Faculty/Professorship: Clinical Psychology and Psychotherapy  
Author(s): Kern, Werner; Holstein, Andreas; Moenninghoff, Christian; Kienhöfer, Joachim; Riedl, Matthias; Kulzer, Bernhard
Title of the Journal: Experimental and Clinical Endocrinology & Diabetes
ISSN: 0947-7349
Publisher Information: Stuttgart; New York : Georg Thieme Verlag KG
Year of publication: 2017
Volume: 125
Issue: 9
Pages: 592-597
Language(s): English
DOI: 10.1055/s-0043-112350

Data concerning true hypoglycaemic incidence in insulin-treated patients with diabetes in real-world clinical practice are lacking in Germany.

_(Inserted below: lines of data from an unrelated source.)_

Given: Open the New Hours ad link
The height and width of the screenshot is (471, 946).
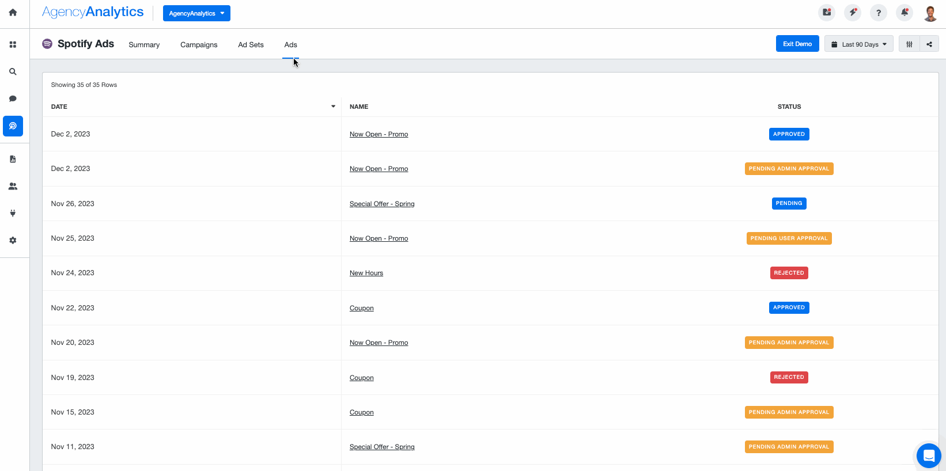Looking at the screenshot, I should [366, 273].
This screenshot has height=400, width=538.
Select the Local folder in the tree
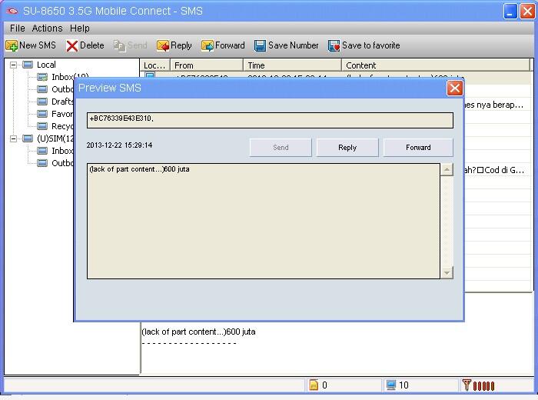[x=46, y=65]
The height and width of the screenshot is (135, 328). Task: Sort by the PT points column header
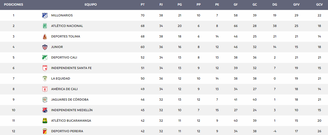[x=142, y=5]
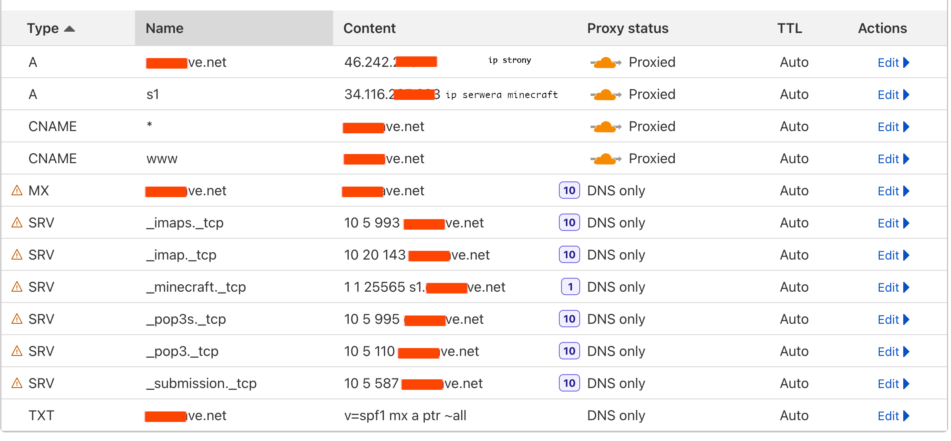
Task: Click the priority 1 badge on _minecraft._tcp row
Action: (570, 287)
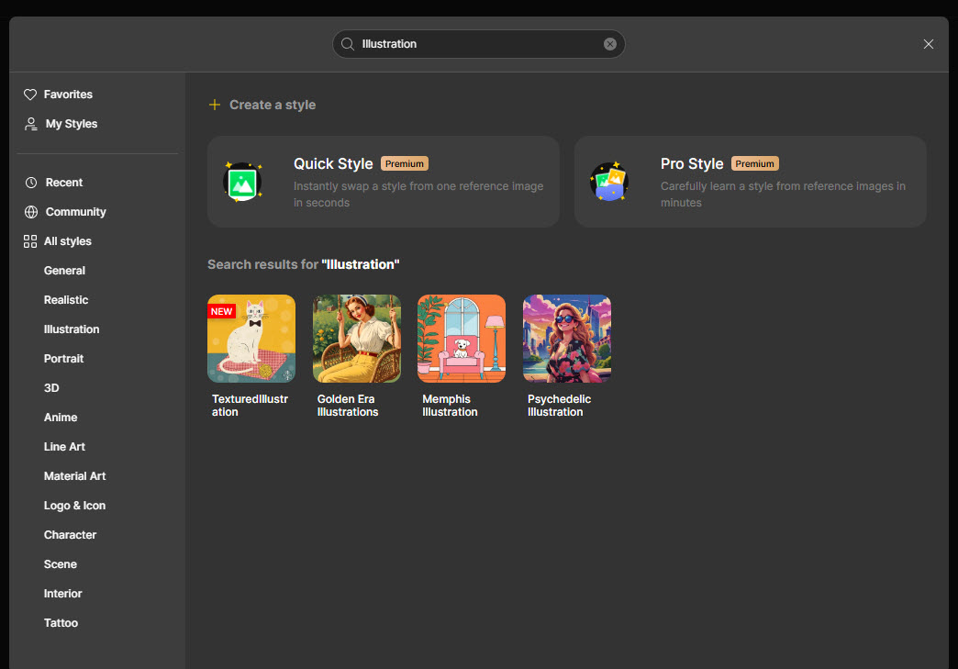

The aim of this analysis was to determine the incidence of hypoglycaemia experienced by the German cohort of patients enrolled in the global Hypoglycaemia Assessment Tool (HAT) study. This was a non-interventional, 6-month retrospective and 4-week prospective study using self-assessment questionnaires and patient diaries assessing patients aged ≥18 years in Germany, with type 1 diabetes (T1D) (n=811) or type 2 diabetes (T2D) (n=1 619) treated with insulin for >12 months. The primary endpoint was the percentage of patients experiencing ≥1 hypoglycaemic event during the prospective observational period (4 weeks after baseline). Predictive and continuous factors (such as age, gender, duration of insulin use and HbA1c) contributing to hypoglycaemia risk were explored.During the prospective period, at least one hypoglycaemic event was reported by 81.3% of patients with T1D and 39.7% of patients with T2D, indicating that hypoglycaemia is a common acute complication among patients with insulin-treated diabetes. Severe hypoglycaemia was reported by 9.1% of patients with T1D and 5.4% of patients with T2D. Higher rates of any and severe hypoglycaemia were reported prospectively than retrospectively, regardless of diabetes type, indicating that patients retrospectively under-report hypoglycaemia. Prospective rates (events per patient-year) of any, nocturnal and severe hypoglycaemia were 80.3, 9.9 and 3.0 for T1D and 15.6, 2.4 and 1.1 for T2D, respectively. Given the potential for recall bias in retrospective reporting, this prospective assessment of hypoglycaemia appears more reliable than retrospective assessment.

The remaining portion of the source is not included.